This repository contains a Vision Transformer (ViT) implementation trained from scratch on the STL10 image classification dataset using PyTorch.
The aim of this project is to empirically explore how Vision Transformers behave on a medium-scale image dataset, and to analyze how they generalize without pretraining. This includes model implementation, training routines, evaluation, and logging.
STL10 serves as an intermediate benchmark between simple datasets (like MNIST) and large-scale datasets (like ImageNet), making it a good testbed for understanding Vision Transformer capabilities.
Vision Transformers have gained popularity due to their ability to model long-range dependencies via self-attention. Unlike Convolutional Neural Networks (CNNs), they do not use convolutional inductive bias. This project investigates:
- How a ViT learns visual representations on a dataset with real object classes
- How performance differs from simpler datasets
- The effects of model configuration and training dynamics on generalization
STL10 provides real-world images at moderate resolution, challenging ViT to capture meaningful spatial structure without the benefit of extensive pretrained knowledge.

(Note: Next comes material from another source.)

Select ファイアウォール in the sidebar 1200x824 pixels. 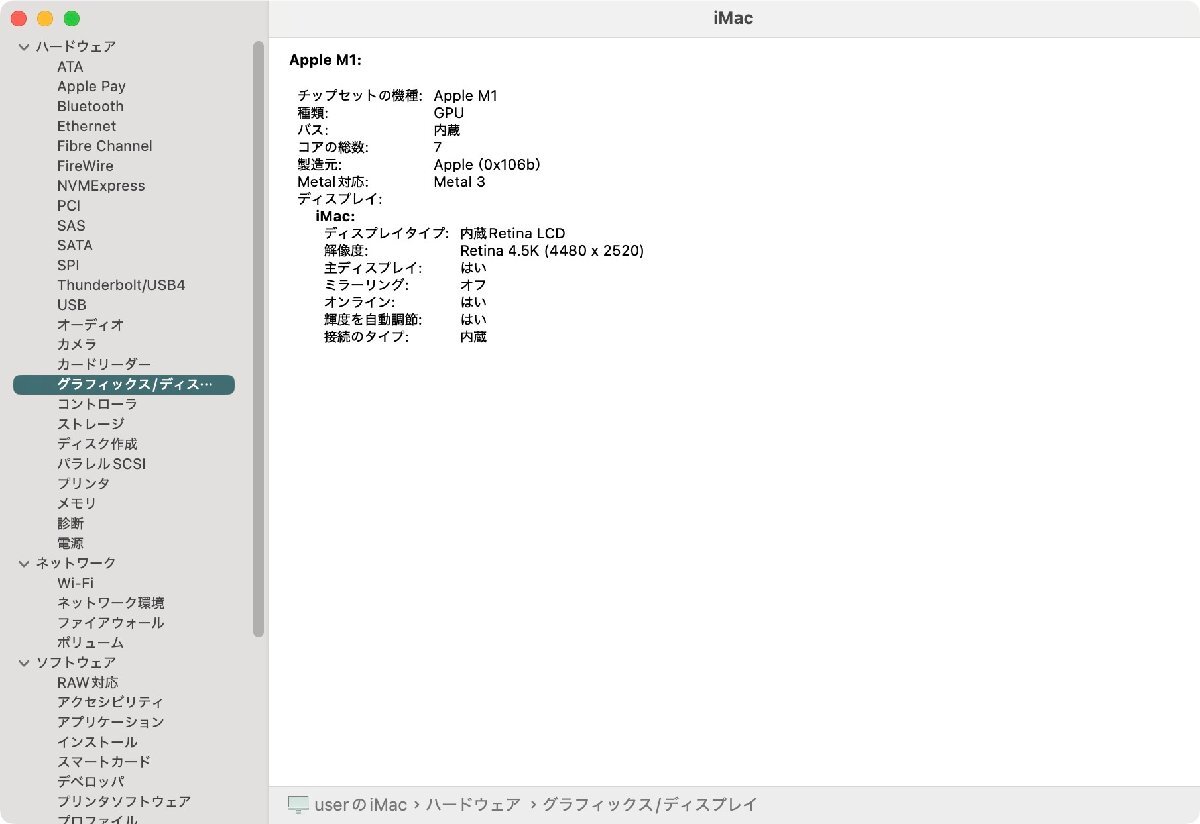click(x=110, y=623)
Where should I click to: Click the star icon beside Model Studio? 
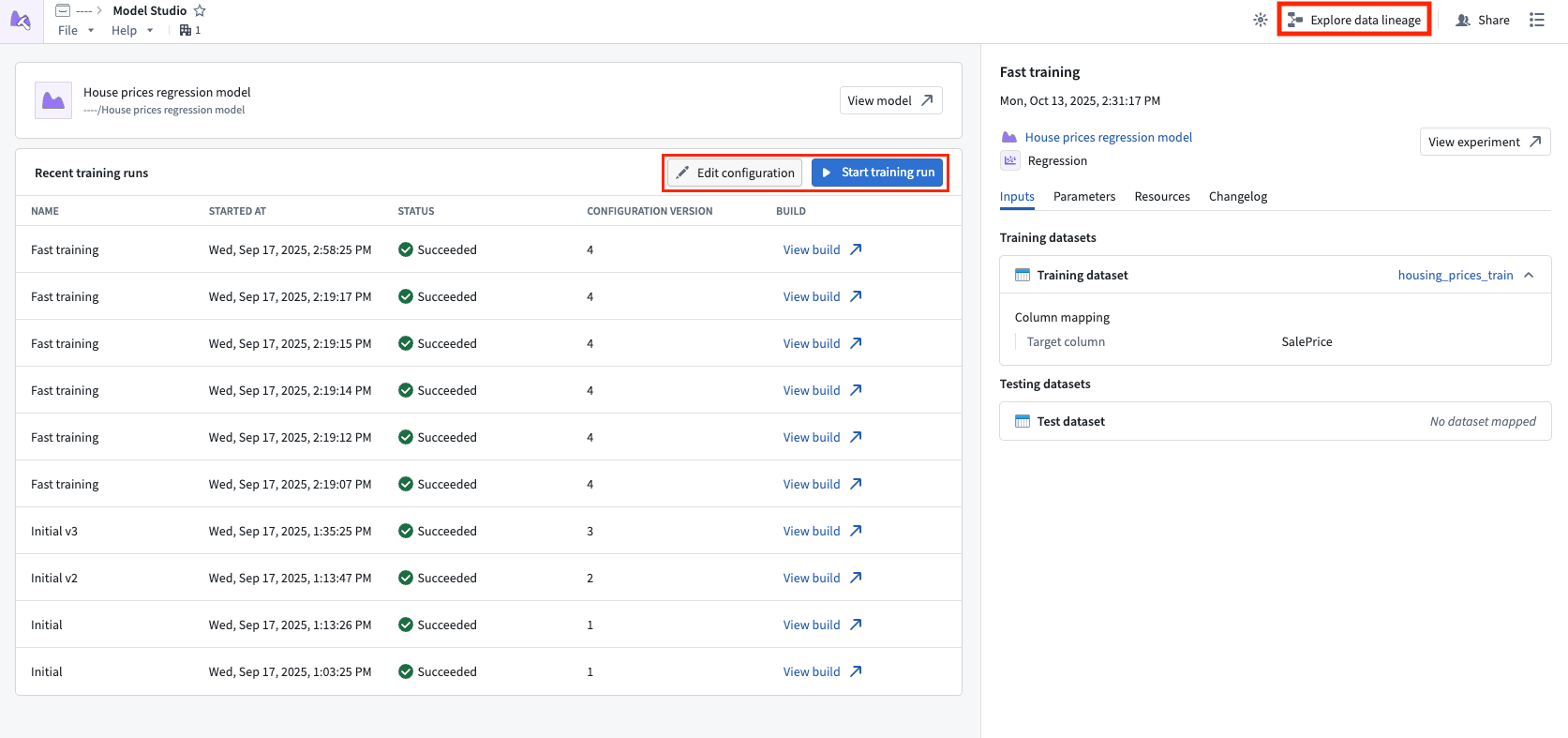(x=200, y=10)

This repository implements a standard Vision Transformer architecture:
-
Patch Embedding
- Images are split into non-overlapping patches
- Each patch is projected to an embedding vector
-
Positional Embeddings
- Learnable positional encodings preserve patch order information
-
Transformer Encoder
- Multi-head self-attention
- MLP blocks with GELU activation
- Residual connections with Pre-LayerNorm
-
Classification Head
- Final pooling or [CLS] token representation
- Linear projection to class logits for prediction
Attention layers process all token pairs, enabling global context modeling.
- Dataset: STL10
- Images: 96 × 96 RGB images
- Classes: 10 object categories
- Total Labeled Images:
- Train: 5,000
- Test: 8,000
- Preprocessing:
- Normalization
- Resizing / transformations
- Data augmentation (if applied)
STL10 bridges the gap between simple toy datasets and complex large-scale datasets, making it ideal for architectural experimentation.